Published in the December 7, 2016 edition of the Princeton Alumni Weekly.
On October 22, 2016, we unveiled a new medallion embedded in the walkway in front of Nassau Hall. I was joined at the podium by Bob Durkee ’69, Vice President and Secretary of the University, and Brent Henry ’69, Vice Chair of the Board of Trustees and Chair of its Wilson Legacy Review Committee. In attendance were alumni and parents participating in the Alumni Volunteer Weekend. Several people suggested that my remarks might be of more general interest, and I reprint them below. —C.L.E.
We come together this morning to recast the University’s informal motto, adding words spoken by Justice Sonia Sotomayor, Class of 1976, to those uttered by President Woodrow Wilson, Class of 1879. By so doing, we participate once again in the vibrant evolution of the traditions that shape this University’s identity.
The evolution of those traditions brings to mind the words of another Princetonian who preceded Justice Sotomayor on the Supreme Court and who, like her, served this nation with distinction. In one of the most widely quoted and influential dissenting opinions ever written, Justice John Marshall Harlan, Class of 1920, said that the American Constitution’s guarantee of liberty took its meaning from “the traditions from which [our country] developed as well as the traditions from which it broke.” “That tradition,” he added, “is a living thing.” 
The traditions of this University, like those of our country and our Constitution, are living things. We do them no justice if we regard them as relics deserving of uncritical adulation, mindless obeisance, or ossified preservation. We give those traditions their due—we honor them most faithfully—only if we cultivate them actively in light of the values and purposes at the heart of this great liberal arts University.
This loving stewardship, this interpretation and reinterpretation of our shared heritage, dates back to the origins of our school. We have persisted and we have changed. We began as a tiny liberal arts college founded to educate young men for the Presbyterian ministry. In Wilson’s era we became a research university. In Sotomayor’s time, we opened our gates to a wider world, becoming at once more diverse, more international, and more intellectually eminent than ever before.

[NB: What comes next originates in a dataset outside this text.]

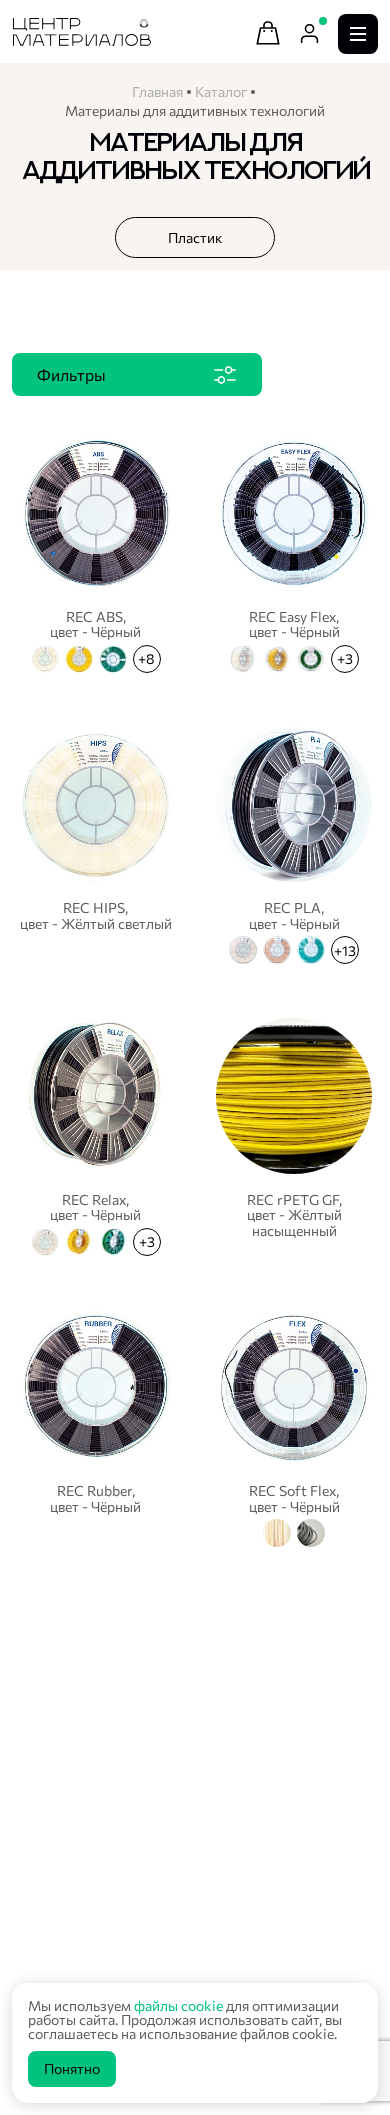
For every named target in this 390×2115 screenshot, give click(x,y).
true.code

The University’s evolution continues to this day and will continue beyond it. Princeton is the better for the changes that have happened, and those changes have made Princeton more true to the very best values that have defined us since our inception.
Woodrow Wilson’s memorable phrase, “Princeton in the Nation’s Service,” spoken at the University’s 150th anniversary in 1896, captured one of those values. It expressed this University’s long-standing commitment to service and leadership. Wilson’s words inspired generations of Princeton students and alumni. His reference to the nation was, however, incomplete and exclusive. In 1996, my predecessor, Princeton’s marvelous eighteenth president, Harold Shapiro *64, addressed that exclusivity by reinterpreting Wilson’s idea and Princeton’s tradition to embrace service not only to this nation but to all nations.
Today, we again revise the motto, this time to correct forms of partiality inherent in the very concept of nationhood. As Justice Sotomayor pointed out in her speech accepting the Woodrow Wilson Award in 2014, the concept is partial because it values service to the state over service to people or individuals. Coincidentally or not, it is also partial in a way that hints at the racism that marred Wilson’s towering achievements at this University and on the world stage.
The word “nation” comes from the Latin word for “birth,” and its English-language meaning suggests a people defined by ties of blood, ethnicity, or culture. By adding Sonia Sotomayor’s words to Wilson’s, we recognize our responsibility to serve not only our state or our tribe but all members of the human community.
Today’s modest ceremony may soon be forgotten. But for so long as this medallion remains here, in this meaningful and beloved place, it will remind students, faculty, staff, alumni, and visitors to our campus of this University’s values. It will remind them of those who helped to build the institution we cherish, and it will remind them, too, of our collective responsibility simultaneously to respect the past, to acknowledge forthrightly its deficiencies, and to improve upon it.
The medallion will remind us, in short, of the traditions from which today’s Princeton developed and the traditions from which we have broken. Our traditions are, as our fellow alumnus John Marshall Harlan said, a living thing. I am grateful to all of you for your partnership not only here today, but also in the many shared endeavors through which we steward and cultivate what we inherit from those who preceded us for the benefit of those who will follow us.
Thank you for being here, and thank you for your support of this very special University.
1. Poe v. Ullman, 367 US 497 at 542 (Harlan, J., dissenting).